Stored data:
________________________
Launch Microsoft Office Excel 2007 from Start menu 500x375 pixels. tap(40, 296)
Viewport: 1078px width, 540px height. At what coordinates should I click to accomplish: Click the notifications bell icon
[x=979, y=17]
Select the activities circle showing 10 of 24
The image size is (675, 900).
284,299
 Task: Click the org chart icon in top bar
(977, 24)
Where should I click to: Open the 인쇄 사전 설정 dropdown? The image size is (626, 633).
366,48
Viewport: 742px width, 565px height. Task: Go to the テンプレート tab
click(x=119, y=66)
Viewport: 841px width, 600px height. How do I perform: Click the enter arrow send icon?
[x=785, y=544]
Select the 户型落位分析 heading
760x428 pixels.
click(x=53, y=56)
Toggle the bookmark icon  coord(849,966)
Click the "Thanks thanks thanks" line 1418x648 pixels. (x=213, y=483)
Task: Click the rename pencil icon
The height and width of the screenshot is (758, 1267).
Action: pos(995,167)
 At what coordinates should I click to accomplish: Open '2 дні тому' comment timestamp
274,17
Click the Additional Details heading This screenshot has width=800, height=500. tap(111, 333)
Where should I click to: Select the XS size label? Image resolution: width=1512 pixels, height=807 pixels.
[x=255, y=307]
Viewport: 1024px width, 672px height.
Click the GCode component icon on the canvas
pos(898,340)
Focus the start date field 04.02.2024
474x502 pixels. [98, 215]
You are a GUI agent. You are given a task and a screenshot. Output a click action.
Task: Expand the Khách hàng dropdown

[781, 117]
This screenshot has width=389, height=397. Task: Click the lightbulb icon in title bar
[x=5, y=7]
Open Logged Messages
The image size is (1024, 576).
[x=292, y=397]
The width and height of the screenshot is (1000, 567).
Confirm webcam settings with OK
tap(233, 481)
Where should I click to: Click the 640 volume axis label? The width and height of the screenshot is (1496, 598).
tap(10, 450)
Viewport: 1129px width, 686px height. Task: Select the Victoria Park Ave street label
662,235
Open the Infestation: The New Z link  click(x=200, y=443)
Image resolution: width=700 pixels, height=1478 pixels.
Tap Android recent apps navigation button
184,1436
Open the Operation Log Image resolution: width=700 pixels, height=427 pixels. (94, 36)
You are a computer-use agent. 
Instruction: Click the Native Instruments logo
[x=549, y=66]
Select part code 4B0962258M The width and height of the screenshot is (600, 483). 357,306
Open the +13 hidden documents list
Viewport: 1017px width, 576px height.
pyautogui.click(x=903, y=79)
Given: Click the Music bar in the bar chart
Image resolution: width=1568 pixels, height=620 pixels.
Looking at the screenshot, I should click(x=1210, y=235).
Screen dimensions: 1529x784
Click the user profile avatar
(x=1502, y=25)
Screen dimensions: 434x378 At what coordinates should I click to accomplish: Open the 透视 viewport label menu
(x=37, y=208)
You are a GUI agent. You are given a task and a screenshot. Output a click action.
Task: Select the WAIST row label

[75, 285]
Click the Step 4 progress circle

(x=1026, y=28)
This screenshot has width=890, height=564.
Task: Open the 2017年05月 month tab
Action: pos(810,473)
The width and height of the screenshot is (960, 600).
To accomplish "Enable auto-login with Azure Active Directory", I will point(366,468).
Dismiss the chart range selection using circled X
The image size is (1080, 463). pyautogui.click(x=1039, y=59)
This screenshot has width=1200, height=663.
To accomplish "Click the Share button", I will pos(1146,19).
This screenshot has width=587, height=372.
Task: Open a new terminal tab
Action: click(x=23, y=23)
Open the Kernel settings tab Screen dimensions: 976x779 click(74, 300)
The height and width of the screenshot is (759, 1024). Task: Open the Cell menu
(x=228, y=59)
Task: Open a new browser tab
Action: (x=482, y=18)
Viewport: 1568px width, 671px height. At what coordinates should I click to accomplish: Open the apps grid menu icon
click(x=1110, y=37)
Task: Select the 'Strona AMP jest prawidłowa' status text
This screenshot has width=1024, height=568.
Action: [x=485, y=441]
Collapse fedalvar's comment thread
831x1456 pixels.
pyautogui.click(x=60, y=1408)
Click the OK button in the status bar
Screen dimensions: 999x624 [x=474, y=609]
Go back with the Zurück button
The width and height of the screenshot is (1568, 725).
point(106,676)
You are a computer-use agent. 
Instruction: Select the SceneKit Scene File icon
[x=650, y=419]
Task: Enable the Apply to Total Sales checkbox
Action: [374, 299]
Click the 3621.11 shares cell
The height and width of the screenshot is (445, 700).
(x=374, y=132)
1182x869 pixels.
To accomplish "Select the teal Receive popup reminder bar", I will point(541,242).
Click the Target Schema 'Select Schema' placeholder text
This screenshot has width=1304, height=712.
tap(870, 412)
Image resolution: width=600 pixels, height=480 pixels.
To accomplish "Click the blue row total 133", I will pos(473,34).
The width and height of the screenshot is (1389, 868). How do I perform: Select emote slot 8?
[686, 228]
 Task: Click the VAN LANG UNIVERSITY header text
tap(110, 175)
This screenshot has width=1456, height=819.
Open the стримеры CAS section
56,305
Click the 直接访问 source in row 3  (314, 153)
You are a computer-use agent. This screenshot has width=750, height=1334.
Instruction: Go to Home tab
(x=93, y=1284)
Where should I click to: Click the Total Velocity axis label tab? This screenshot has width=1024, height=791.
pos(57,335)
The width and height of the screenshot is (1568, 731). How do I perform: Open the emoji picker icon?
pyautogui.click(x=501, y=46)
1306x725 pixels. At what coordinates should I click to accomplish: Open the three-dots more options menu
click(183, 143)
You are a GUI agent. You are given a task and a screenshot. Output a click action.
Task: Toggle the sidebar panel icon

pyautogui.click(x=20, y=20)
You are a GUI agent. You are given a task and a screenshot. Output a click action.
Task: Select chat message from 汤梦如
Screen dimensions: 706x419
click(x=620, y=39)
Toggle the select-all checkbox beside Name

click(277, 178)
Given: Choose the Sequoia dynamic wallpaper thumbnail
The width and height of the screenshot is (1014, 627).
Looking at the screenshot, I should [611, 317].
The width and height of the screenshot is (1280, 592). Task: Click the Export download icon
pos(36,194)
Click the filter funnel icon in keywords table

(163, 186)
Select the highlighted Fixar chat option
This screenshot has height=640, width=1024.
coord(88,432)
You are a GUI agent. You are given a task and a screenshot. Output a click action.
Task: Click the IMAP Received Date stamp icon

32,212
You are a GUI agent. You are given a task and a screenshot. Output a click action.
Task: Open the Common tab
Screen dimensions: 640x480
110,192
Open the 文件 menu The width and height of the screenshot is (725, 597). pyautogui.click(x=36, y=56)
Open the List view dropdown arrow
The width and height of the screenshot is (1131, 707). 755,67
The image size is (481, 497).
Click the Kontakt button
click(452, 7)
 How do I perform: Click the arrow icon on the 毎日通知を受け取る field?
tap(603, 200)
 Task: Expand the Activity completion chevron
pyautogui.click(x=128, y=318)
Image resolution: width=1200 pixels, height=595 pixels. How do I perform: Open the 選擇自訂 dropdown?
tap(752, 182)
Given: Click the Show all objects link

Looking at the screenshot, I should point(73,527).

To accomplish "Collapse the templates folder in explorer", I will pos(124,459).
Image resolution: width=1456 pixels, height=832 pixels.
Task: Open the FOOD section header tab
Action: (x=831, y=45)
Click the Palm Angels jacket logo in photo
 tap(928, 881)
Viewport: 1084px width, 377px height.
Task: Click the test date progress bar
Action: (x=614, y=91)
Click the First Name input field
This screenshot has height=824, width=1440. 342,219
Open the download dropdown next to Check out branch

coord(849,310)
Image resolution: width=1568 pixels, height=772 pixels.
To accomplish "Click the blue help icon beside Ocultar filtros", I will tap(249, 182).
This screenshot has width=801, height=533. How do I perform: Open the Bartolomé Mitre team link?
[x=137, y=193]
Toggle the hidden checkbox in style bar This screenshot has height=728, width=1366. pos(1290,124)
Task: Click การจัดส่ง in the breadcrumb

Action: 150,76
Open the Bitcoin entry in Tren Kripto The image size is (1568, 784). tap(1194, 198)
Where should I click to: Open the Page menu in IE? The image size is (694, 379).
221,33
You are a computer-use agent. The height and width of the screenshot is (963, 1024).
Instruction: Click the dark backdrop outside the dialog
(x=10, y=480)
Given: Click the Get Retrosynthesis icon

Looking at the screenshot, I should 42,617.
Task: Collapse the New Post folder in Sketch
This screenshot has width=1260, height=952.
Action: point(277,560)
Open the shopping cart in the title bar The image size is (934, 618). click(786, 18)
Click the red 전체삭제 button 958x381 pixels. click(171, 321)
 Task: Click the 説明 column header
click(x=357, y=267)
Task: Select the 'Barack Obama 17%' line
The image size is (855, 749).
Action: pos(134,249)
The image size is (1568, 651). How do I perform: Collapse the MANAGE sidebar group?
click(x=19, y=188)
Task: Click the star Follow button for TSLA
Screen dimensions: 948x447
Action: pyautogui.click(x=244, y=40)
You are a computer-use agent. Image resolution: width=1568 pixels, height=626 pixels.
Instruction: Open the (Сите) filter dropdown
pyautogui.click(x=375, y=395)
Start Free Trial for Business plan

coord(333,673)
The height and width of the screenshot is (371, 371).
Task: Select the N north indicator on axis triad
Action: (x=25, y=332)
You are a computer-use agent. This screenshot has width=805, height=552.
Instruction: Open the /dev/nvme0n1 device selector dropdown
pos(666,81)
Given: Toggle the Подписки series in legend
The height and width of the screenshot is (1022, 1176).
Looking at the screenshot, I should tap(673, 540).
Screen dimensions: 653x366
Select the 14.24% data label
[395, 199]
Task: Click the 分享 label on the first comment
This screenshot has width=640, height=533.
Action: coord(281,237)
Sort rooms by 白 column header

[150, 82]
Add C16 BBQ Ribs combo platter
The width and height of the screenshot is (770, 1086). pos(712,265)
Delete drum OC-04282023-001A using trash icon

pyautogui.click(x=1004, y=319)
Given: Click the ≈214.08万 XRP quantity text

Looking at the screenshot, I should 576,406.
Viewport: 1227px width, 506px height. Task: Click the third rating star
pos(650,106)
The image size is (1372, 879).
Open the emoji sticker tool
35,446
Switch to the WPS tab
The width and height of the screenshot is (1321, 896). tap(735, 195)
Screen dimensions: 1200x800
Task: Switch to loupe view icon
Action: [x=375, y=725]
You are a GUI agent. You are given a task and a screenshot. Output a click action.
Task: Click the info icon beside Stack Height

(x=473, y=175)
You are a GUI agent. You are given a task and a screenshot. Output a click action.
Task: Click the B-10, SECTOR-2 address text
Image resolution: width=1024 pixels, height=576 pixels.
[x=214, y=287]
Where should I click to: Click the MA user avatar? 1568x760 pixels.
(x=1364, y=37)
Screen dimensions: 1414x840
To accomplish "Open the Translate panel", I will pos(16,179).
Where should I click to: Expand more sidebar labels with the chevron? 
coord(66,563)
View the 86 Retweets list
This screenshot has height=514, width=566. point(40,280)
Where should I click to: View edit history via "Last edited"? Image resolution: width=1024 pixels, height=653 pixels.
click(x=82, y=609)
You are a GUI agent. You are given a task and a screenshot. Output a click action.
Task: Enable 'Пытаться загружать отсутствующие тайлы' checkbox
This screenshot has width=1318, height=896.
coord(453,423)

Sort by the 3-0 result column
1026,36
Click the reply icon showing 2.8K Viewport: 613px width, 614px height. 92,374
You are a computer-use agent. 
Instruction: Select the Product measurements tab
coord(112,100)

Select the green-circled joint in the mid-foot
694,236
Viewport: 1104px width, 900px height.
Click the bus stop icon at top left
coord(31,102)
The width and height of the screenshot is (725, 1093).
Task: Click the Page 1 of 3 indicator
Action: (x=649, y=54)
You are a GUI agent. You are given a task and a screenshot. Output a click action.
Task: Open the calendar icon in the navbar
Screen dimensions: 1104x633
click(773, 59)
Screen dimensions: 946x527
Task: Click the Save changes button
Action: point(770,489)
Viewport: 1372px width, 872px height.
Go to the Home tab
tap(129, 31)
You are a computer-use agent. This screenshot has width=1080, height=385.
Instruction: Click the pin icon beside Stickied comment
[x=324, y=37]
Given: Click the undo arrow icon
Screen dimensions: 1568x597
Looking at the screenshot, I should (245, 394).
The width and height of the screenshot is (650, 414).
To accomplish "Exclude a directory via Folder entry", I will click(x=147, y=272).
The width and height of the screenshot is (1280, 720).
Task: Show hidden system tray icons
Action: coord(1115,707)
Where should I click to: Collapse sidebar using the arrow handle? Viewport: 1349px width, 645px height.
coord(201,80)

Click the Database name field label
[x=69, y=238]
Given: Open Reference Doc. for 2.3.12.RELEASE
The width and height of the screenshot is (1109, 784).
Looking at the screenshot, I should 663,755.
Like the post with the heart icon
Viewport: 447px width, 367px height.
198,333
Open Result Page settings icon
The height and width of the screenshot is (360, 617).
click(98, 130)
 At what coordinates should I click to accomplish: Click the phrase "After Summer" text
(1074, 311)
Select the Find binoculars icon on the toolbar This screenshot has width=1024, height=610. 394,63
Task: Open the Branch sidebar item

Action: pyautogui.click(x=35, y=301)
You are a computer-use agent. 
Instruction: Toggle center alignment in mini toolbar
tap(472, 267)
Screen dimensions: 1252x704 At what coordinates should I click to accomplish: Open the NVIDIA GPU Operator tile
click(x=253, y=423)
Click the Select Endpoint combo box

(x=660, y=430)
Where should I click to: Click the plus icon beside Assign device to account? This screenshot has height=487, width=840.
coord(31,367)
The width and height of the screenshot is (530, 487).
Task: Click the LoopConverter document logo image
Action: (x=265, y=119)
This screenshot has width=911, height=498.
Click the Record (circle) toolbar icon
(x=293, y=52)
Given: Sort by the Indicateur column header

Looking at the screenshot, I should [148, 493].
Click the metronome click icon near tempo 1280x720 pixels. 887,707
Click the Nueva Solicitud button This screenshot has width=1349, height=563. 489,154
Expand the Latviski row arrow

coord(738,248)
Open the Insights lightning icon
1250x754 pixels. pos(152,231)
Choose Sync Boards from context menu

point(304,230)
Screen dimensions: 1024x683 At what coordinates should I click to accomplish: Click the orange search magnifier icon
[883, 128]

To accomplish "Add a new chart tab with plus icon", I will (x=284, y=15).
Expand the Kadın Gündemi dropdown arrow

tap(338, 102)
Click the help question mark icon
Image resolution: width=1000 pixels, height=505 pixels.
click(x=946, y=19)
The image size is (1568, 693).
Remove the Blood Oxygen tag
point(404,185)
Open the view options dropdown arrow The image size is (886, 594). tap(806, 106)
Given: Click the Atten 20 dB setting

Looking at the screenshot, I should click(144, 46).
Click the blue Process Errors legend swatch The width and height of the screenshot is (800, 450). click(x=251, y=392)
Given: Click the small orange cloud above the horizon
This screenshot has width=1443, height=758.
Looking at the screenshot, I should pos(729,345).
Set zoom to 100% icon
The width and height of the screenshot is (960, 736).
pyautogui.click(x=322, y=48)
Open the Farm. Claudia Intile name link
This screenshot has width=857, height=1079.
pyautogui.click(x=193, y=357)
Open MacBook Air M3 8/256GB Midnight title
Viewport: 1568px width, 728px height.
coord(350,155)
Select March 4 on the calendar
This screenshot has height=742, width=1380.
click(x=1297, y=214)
________________________
• WORK INSTRUCTIONS
Across the records above, in how many lines does the string "chat" appear? Reply with the figure alone.

• RESULT OF THE TASK
2